I had irritation to the facial nerve on the right side after surgery. This caused what's called "Bell's Palsy." I had to go on additional medications for this, and learned that it would probably take about 6 months for me to get use of my face back. On the plus side, since it's pretty much paralyzed it's kind-of like free botox. Who doesn't want FREE BOTOX? So, yeah. My face is really weird for a while. More weird than usual, even.

Late Tuesday night, I was treated to the radiology technician arriving in my room to take pictures of my beauty. Ha! It was for a chest x-ray and for an abdominal x-ray. I was kind-of confused about this, but figured that maybe my doctors just wanted to be extra-thorough for some reason. I was a little groggy from all of the medications I had been given.

He told me I had to take off my bra for the chest x-ray. When I did, I accidentally flashed him. This was pretty embarrassing, cause he was kind-of cute and in my age group. He took the chest x-ray, and proceeded to tell me that the abdominal x-ray was for "the tube in my belly." Say what? I wasn't aware that any sort of tube had been placed in my abdomen. But I was aware of the fact that I had been walking around the hospital unit earlier, and noticed an elderly, ill-looking, female patient with the last name of Bennett on her door.

I let him know that I was almost sure he had the wrong girl. He checked it out, and yes. I was the wrong patient. So he got to see the boobs for nothing. And it was Mardi Gras. And I didn't even get any beads. The one time I show my boobs to a total stranger for no reason on Mardi Gras day.

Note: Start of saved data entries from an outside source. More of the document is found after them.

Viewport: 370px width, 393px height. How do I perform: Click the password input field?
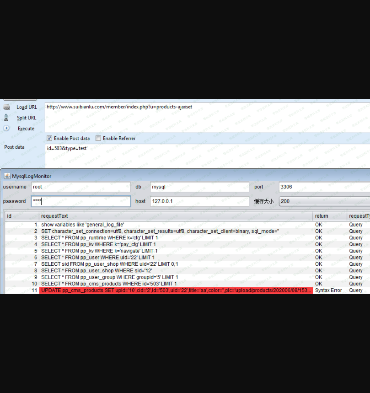(x=80, y=201)
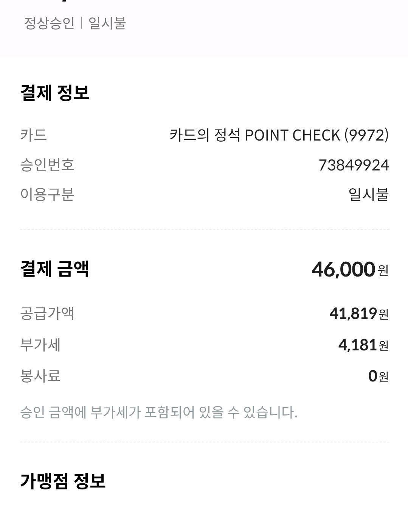The image size is (408, 511).
Task: Click the 정상승인 status text
Action: pos(49,23)
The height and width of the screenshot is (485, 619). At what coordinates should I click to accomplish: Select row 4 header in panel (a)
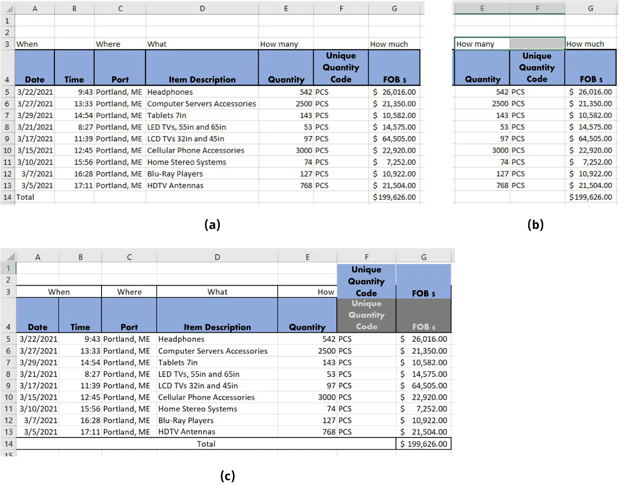(8, 67)
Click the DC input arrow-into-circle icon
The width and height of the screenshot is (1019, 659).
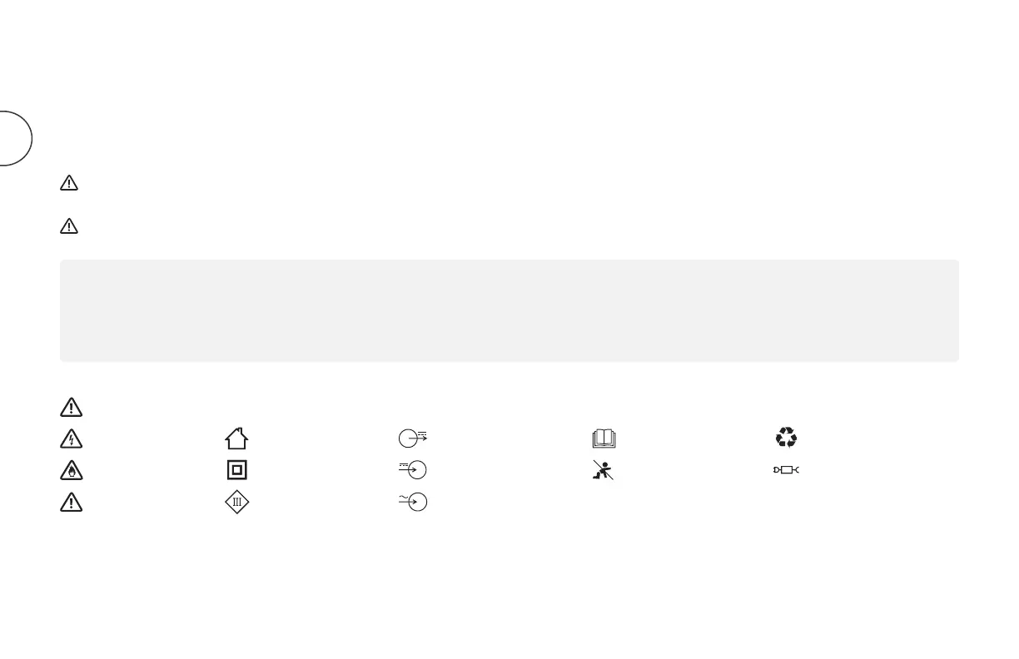pos(413,470)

Ash Wednesday was my day of liberation. I was free at last. Except that I am now slave to my medications. I have to take around 22 pills per day at different times, staggered around the clock. It's tough to keep up with. But I'm doing my best to be a model patient. I know that millions of people probably have to take many more drugs than that, but when you go from nothing to 22, it's shocking.

At any rate, I think that catches everyone up on my cancer adventure so far. I get to go meet my oncologist (cancer doctor) on Thursday, March 1st. I will discuss my prognosis and treatment plan with him at that time. I will post details when available. I also have to see my neurosurgeon and ear-nose-throat surgeon on March 13th. I get to find out if my hearing will come back and how my progress is going.

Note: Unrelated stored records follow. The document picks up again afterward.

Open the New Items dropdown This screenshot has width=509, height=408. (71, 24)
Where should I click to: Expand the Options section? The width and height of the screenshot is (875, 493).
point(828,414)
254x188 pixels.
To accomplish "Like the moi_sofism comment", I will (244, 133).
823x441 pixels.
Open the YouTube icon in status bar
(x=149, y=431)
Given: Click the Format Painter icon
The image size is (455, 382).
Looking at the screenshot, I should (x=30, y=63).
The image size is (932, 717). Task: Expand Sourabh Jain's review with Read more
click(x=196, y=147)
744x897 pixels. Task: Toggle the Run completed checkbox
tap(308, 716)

So for now, I'm resting and relaxing. Taking my medications all day. I can't drive yet, because I'm still on some heavy-duty medications that make the operation of heavy machinery off-limits. I still have good days and bad days, but I can see improvements all the time. Anyone who is around Mobile, feel free to come on by for a visit. I'm not as much fun as I used to be yet, but I'm getting there.


  1. Thanks for setting up this blog Sierra! I've been thinking about you a lot and praying for you too. Please let me know if there is anything that you need or that I can do for you. Love you! Kim

  2. Sierra.... I had no idea. How wonderfully strong you are!!!!!! I will be I'm mobile next month and would love fomeetu to meet my daughter. She is 4 now if you can believe it!

    You are an inspiration and as beautiful as ever. Stay strong and lean on God for strength. We must catch up soon!!!!!